++++ PROVIDED ENTRIES ++++

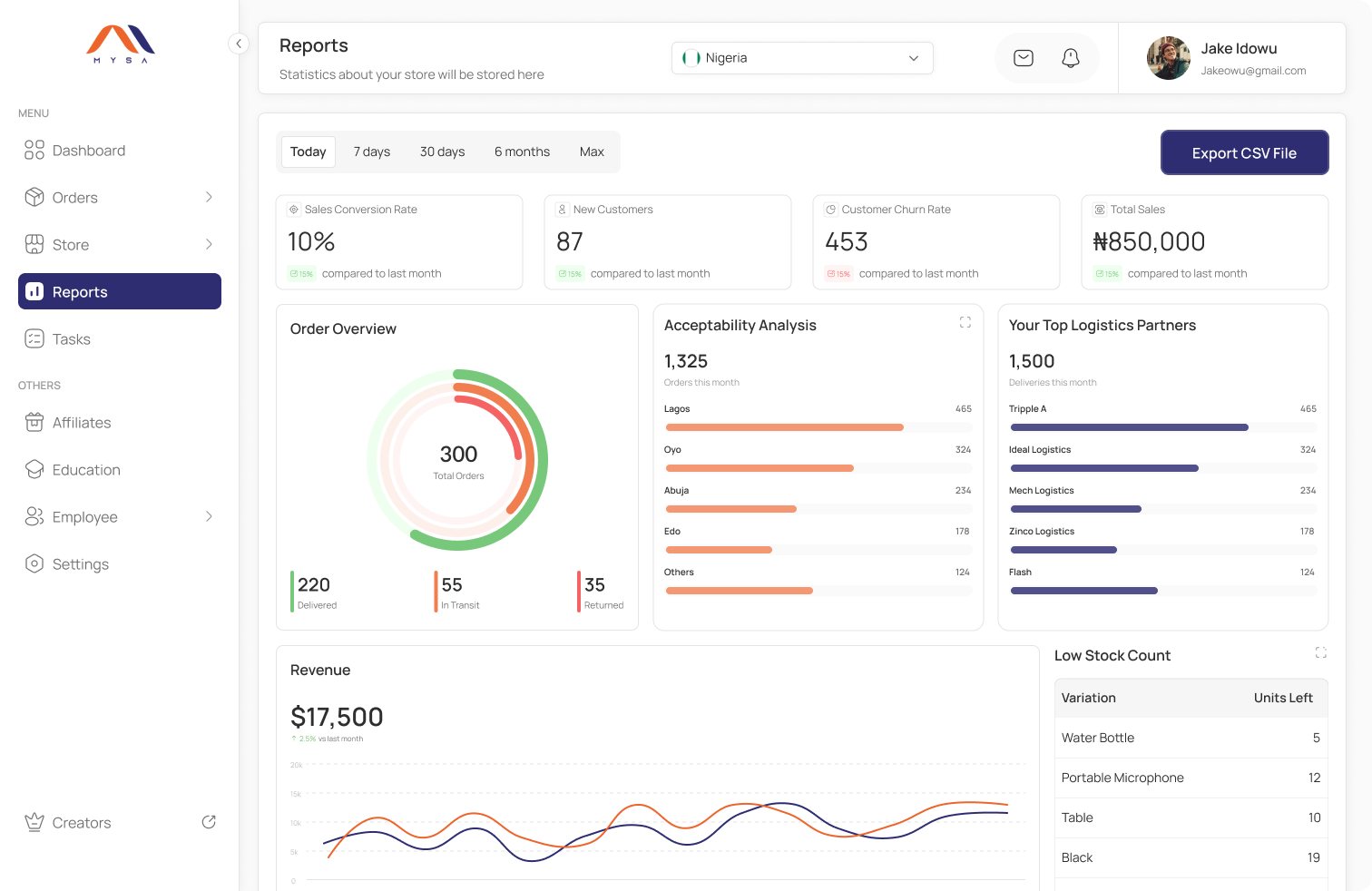Click the Affiliates gift icon
This screenshot has height=891, width=1372.
click(34, 422)
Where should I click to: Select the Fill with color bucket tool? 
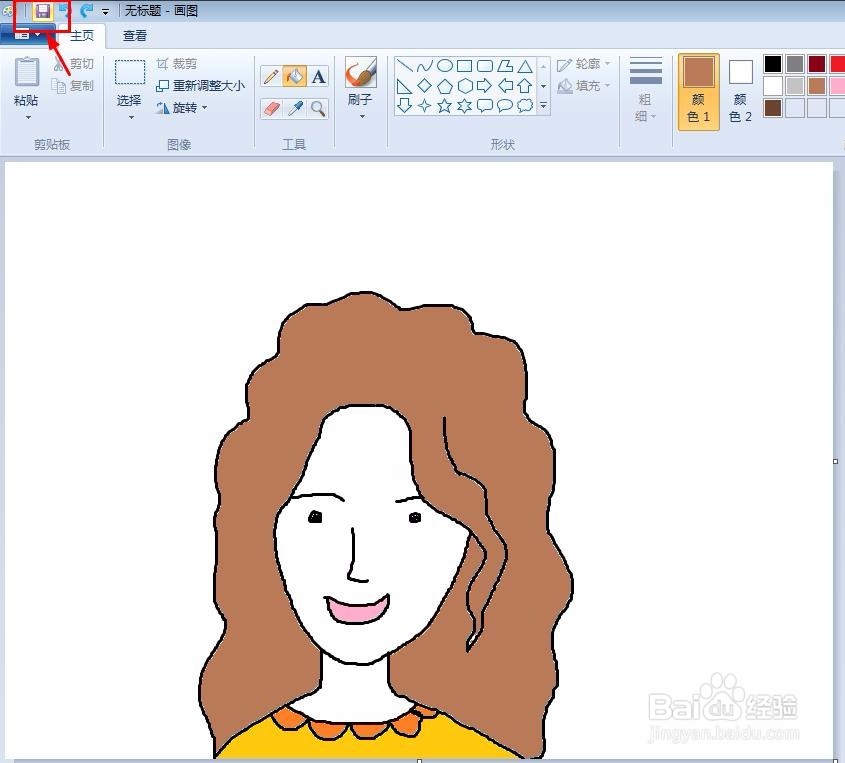(x=293, y=76)
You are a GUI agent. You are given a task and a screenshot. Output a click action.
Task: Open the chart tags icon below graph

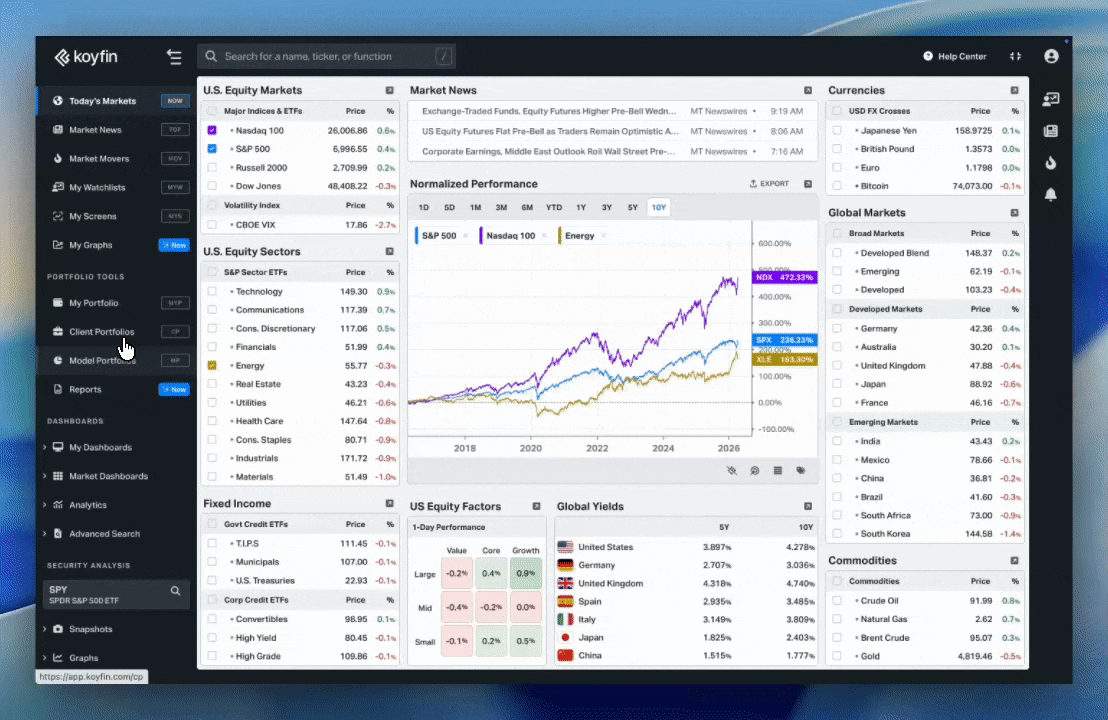801,470
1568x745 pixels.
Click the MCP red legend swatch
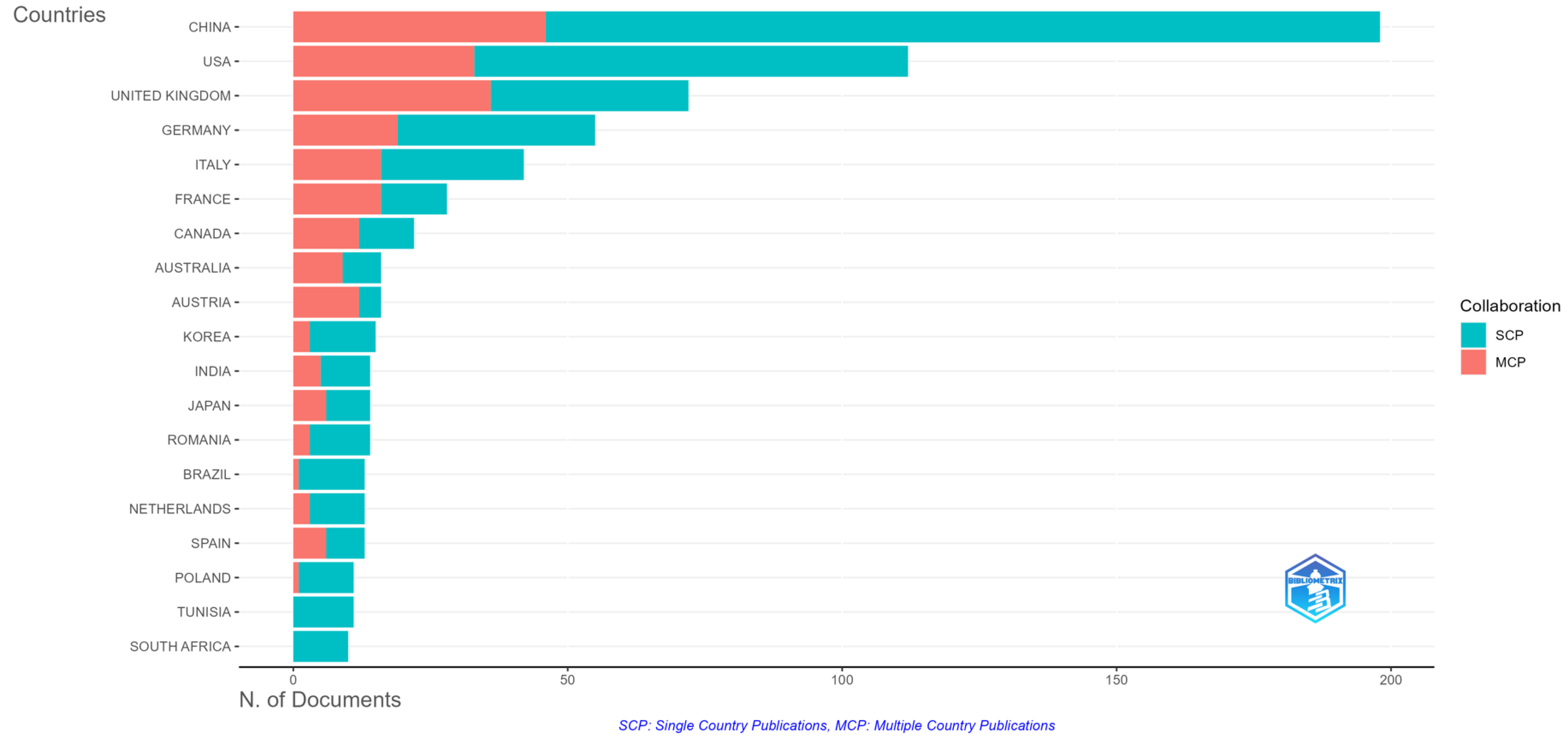point(1473,362)
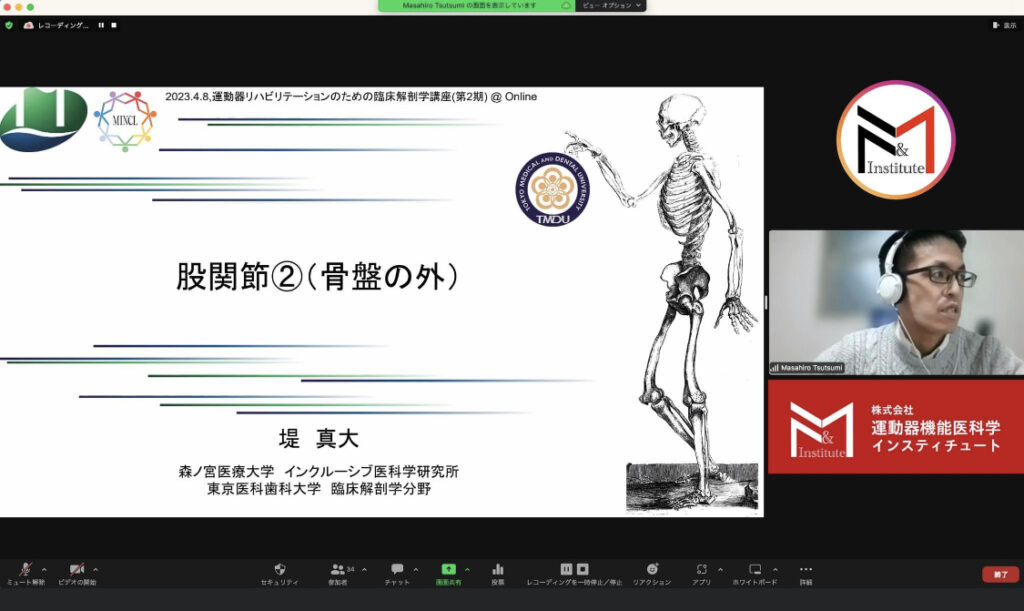This screenshot has height=611, width=1024.
Task: Unmute the microphone in the Zoom toolbar
Action: [26, 569]
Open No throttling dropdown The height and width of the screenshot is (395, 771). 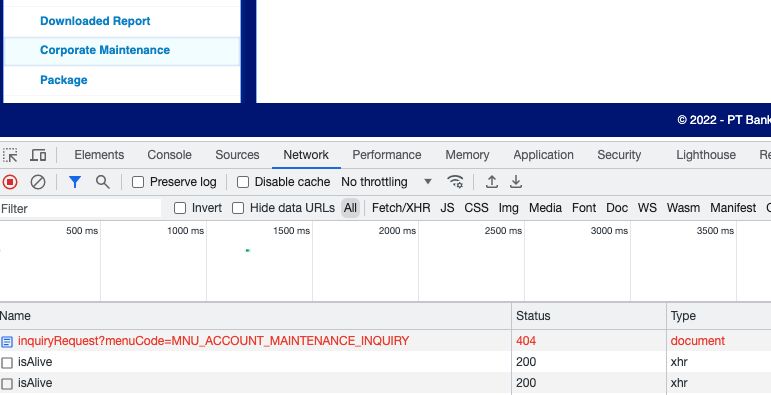coord(386,182)
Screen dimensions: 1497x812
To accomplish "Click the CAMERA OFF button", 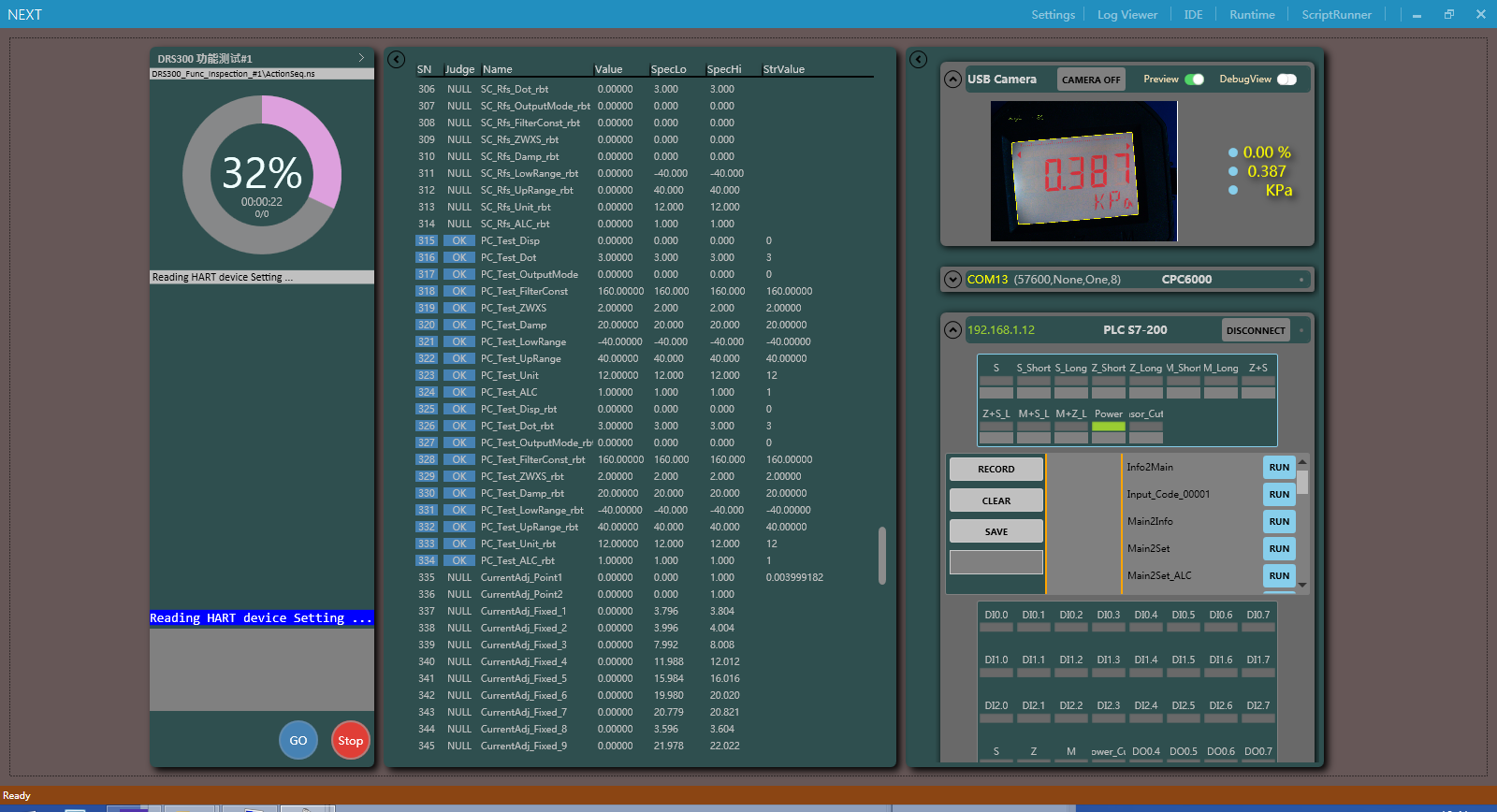I will click(x=1090, y=80).
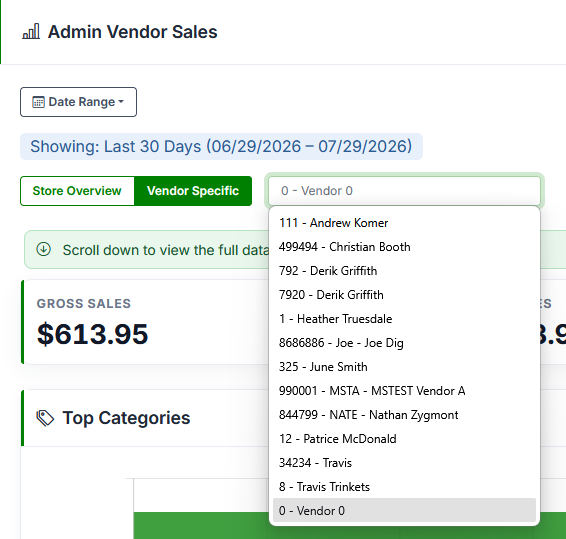
Task: Select 8 - Travis Trinkets option
Action: (404, 487)
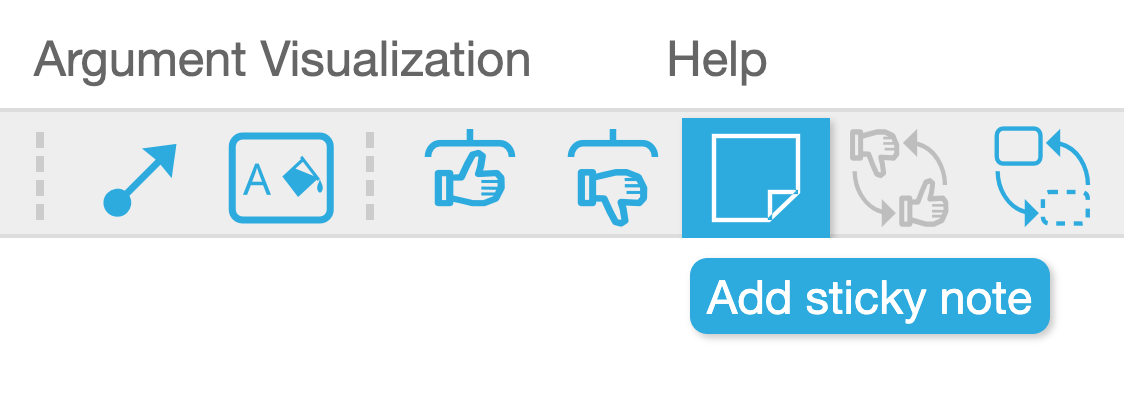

++++

WHAT NEEDS TO BE DONE: Rewrite the stretch from the line that contains "You are a GUI" through the line that contains "Action: [26, 569]", swapping "swatch" for "square" and keeping everything else the same. Leave the pictures out.

REPLY TO THE TASK:
You are a GUI agent. You are given a task and a screenshot. Output a click action.
Task: Open the chart tags icon below graph

801,470
1568x745 pixels.
Click the MCP red legend square
point(1473,362)
This screenshot has height=611, width=1024.
Task: Unmute the microphone in the Zoom toolbar
Action: [26, 569]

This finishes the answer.